## INSTRUCTIONS TO FOLLOW
Copy out the part of the records that opens with the line containing "Вторресурс (90, 58)" and closes with the line containing "[dialog] (186, 148)", requests included. Shift every coordinate in the answers by adding -73 to it.

## DATASET EXCERPTS

--- --- ---

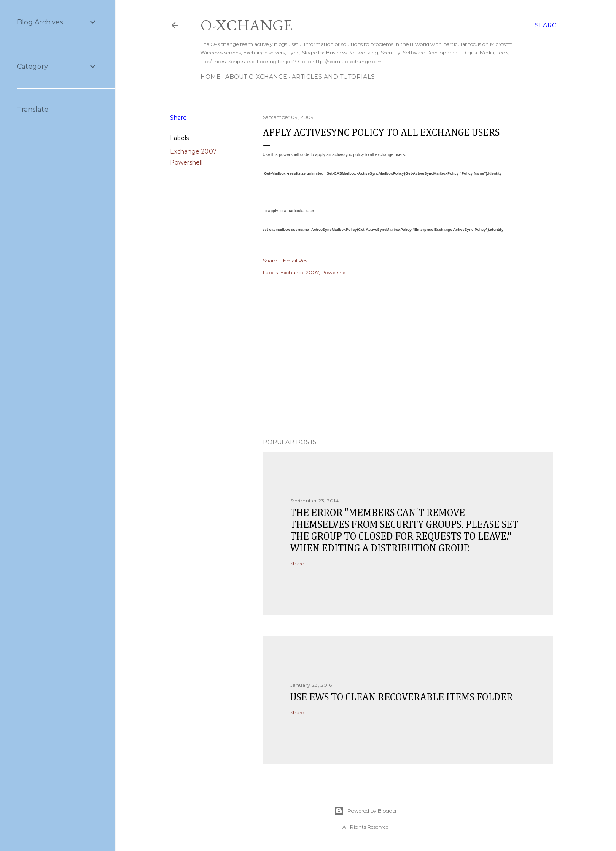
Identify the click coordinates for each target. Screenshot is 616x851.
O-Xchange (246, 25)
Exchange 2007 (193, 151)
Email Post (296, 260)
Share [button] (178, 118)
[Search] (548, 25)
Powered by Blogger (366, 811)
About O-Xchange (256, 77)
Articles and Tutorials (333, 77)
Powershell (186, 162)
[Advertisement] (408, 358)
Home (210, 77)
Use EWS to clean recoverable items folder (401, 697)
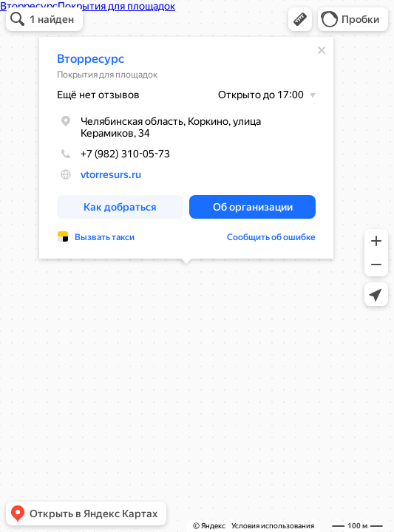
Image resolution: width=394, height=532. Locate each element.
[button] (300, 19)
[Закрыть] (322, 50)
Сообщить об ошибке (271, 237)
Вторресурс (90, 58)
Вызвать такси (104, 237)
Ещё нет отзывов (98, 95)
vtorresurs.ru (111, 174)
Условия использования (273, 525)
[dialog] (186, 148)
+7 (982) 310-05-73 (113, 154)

--- --- ---

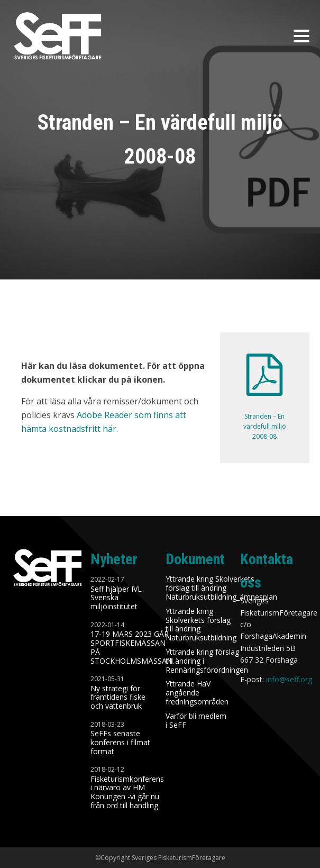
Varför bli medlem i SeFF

--- --- ---

## ANSWER TO THE EXERCISE
Вторресурс (17, -15)
Вызвать такси (31, 164)
Ещё нет отзывов (25, 22)
vtorresurs.ru (38, 101)
Условия использования (200, 452)
[dialog] (113, 75)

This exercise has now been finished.